* _Work to be completed_
Copy out the listing below word for word, starting with the line that contains "Open the Community tab" and going on through the line that contains "pos(307,71)", and give nothing else.

* _Recorded information_
▽
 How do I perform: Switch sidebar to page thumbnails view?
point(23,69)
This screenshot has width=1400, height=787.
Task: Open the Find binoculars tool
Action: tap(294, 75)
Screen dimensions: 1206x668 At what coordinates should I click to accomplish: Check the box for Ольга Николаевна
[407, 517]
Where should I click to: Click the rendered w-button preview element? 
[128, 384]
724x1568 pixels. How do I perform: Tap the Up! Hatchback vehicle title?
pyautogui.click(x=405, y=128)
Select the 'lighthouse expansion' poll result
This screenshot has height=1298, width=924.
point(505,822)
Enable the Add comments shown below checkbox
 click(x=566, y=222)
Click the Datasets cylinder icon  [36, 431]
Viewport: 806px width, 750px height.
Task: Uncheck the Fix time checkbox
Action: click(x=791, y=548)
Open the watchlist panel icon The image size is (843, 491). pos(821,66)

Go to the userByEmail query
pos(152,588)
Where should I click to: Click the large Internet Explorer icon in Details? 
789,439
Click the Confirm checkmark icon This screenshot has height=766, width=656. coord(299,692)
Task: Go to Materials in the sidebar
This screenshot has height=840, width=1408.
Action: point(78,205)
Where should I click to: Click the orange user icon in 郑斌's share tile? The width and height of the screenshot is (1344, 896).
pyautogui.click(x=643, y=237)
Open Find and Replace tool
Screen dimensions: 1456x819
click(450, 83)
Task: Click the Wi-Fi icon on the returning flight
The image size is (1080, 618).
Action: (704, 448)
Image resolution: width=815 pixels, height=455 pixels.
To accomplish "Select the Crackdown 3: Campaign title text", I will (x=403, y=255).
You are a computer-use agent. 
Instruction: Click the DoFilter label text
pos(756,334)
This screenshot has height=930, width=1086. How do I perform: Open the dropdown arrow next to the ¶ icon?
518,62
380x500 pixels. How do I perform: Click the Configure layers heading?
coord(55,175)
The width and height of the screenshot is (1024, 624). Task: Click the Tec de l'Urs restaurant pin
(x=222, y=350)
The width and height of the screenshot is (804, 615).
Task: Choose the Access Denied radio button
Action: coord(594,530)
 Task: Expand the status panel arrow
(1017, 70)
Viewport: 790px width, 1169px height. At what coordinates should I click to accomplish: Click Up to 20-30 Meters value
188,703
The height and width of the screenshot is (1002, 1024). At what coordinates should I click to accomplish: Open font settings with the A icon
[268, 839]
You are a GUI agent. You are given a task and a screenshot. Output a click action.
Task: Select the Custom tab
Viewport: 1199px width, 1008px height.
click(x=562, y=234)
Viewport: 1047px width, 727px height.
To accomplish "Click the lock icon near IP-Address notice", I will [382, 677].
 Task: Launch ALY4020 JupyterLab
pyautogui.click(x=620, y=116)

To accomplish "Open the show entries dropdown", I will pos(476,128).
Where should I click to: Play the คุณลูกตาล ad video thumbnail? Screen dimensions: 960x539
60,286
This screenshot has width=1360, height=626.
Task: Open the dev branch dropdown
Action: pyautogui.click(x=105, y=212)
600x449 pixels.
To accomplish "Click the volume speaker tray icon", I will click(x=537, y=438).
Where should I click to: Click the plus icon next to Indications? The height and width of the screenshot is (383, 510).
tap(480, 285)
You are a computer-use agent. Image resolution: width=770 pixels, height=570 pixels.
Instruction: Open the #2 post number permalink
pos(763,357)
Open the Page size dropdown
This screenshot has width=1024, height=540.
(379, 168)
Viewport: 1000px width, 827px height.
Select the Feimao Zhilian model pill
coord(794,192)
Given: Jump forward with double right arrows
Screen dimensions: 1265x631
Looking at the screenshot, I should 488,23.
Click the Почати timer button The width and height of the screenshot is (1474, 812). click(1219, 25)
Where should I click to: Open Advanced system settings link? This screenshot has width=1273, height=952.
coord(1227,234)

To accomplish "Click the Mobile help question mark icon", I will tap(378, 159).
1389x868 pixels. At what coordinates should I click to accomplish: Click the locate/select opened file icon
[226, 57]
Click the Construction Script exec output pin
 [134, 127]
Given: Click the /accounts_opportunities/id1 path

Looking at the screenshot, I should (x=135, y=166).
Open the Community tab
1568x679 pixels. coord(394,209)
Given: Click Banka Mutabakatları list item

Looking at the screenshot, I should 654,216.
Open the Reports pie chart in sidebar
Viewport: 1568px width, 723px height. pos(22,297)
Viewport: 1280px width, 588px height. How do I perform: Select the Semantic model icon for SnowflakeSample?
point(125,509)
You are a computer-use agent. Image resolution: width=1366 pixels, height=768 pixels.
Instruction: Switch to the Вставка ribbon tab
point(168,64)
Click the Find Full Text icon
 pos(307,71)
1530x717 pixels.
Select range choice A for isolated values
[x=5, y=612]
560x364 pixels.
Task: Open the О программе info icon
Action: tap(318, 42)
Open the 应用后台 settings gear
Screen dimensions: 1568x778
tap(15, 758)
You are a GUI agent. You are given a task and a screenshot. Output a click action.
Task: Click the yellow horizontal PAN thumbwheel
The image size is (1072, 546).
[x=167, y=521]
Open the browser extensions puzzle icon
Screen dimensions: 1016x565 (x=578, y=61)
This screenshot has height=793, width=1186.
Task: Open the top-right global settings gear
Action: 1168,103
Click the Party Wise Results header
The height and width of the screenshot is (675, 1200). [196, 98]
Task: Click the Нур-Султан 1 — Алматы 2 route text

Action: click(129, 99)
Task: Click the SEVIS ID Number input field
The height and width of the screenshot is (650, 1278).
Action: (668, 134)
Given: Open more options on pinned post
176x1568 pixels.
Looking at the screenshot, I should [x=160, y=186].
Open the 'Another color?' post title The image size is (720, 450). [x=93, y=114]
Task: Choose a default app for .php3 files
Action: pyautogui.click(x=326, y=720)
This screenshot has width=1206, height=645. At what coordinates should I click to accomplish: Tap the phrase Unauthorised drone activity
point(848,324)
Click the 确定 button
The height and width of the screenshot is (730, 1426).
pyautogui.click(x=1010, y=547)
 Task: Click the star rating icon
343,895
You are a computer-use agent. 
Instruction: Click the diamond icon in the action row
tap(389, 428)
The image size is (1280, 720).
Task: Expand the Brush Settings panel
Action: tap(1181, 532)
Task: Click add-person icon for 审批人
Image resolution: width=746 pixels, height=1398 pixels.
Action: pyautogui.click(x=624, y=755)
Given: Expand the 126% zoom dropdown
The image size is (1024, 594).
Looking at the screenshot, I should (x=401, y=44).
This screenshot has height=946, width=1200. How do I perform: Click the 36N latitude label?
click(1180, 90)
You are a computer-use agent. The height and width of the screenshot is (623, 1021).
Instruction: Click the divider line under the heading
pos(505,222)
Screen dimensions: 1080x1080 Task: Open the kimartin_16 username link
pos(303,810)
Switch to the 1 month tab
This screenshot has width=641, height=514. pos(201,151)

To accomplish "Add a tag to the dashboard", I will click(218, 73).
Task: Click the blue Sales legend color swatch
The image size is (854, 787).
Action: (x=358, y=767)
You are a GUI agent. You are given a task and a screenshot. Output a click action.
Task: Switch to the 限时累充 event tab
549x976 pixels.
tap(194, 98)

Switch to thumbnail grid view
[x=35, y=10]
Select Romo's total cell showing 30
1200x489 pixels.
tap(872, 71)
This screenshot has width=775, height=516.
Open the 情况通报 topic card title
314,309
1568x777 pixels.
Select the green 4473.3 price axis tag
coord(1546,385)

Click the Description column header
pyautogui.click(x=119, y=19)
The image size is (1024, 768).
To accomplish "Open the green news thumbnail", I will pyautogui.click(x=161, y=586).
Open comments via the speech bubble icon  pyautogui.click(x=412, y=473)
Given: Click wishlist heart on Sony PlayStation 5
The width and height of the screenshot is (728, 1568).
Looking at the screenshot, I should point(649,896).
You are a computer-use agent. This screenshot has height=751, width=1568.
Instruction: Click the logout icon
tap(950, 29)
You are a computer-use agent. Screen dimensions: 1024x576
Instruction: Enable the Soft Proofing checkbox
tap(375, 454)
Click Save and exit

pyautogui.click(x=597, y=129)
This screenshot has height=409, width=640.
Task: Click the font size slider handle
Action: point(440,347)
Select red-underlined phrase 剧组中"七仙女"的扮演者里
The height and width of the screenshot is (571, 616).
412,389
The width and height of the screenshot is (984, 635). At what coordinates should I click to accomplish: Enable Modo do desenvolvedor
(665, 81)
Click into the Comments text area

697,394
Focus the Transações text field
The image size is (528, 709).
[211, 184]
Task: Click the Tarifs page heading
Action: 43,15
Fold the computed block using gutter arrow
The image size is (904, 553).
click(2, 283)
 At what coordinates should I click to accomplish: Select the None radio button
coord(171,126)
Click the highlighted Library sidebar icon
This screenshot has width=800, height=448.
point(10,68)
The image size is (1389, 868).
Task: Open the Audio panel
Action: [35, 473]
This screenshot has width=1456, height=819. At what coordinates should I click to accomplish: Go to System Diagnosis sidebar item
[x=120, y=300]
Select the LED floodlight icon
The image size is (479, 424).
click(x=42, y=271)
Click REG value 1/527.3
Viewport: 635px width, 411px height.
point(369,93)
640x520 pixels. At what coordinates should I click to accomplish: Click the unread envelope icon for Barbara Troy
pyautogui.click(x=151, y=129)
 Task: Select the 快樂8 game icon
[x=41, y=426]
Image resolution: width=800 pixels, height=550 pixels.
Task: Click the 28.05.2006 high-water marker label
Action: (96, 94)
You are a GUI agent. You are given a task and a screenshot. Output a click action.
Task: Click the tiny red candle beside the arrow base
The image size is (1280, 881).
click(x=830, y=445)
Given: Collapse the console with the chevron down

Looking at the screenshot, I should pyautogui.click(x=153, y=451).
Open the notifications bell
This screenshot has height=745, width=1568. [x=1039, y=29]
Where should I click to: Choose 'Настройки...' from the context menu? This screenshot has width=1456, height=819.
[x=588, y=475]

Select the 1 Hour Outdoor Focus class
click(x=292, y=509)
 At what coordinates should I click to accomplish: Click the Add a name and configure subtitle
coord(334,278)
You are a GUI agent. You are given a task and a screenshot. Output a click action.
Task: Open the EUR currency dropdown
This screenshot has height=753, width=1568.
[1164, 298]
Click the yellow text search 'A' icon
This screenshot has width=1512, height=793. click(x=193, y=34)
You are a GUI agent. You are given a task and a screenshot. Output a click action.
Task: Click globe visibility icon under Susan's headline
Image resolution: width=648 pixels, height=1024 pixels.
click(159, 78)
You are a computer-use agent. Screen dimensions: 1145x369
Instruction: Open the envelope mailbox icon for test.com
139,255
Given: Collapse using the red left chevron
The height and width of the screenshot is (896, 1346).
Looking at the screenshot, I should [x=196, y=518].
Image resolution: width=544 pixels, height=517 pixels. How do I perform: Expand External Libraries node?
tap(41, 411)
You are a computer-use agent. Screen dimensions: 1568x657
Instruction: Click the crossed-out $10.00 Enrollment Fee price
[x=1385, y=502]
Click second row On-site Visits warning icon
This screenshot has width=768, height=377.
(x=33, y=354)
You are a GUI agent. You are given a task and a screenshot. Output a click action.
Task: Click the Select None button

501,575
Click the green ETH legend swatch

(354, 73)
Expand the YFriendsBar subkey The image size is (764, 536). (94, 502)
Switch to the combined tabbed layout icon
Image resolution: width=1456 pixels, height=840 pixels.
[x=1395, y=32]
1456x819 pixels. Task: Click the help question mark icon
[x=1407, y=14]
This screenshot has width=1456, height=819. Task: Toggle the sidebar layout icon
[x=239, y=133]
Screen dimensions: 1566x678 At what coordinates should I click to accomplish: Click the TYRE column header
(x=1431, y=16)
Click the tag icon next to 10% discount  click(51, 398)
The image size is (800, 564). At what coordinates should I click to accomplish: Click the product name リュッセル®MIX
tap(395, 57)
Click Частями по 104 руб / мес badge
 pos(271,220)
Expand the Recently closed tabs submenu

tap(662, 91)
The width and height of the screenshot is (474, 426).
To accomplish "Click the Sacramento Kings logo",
△
* _The completed task_
Open the Community tab
1568x679 pixels. coord(394,209)
Given: Click Banka Mutabakatları list item

Looking at the screenshot, I should 654,216.
Open the Reports pie chart in sidebar
Viewport: 1568px width, 723px height. pos(22,297)
Viewport: 1280px width, 588px height. How do I perform: Select the Semantic model icon for SnowflakeSample?
point(125,509)
You are a computer-use agent. Image resolution: width=1366 pixels, height=768 pixels.
Instruction: Switch to the Вставка ribbon tab
point(168,64)
Click the Find Full Text icon
 pos(307,71)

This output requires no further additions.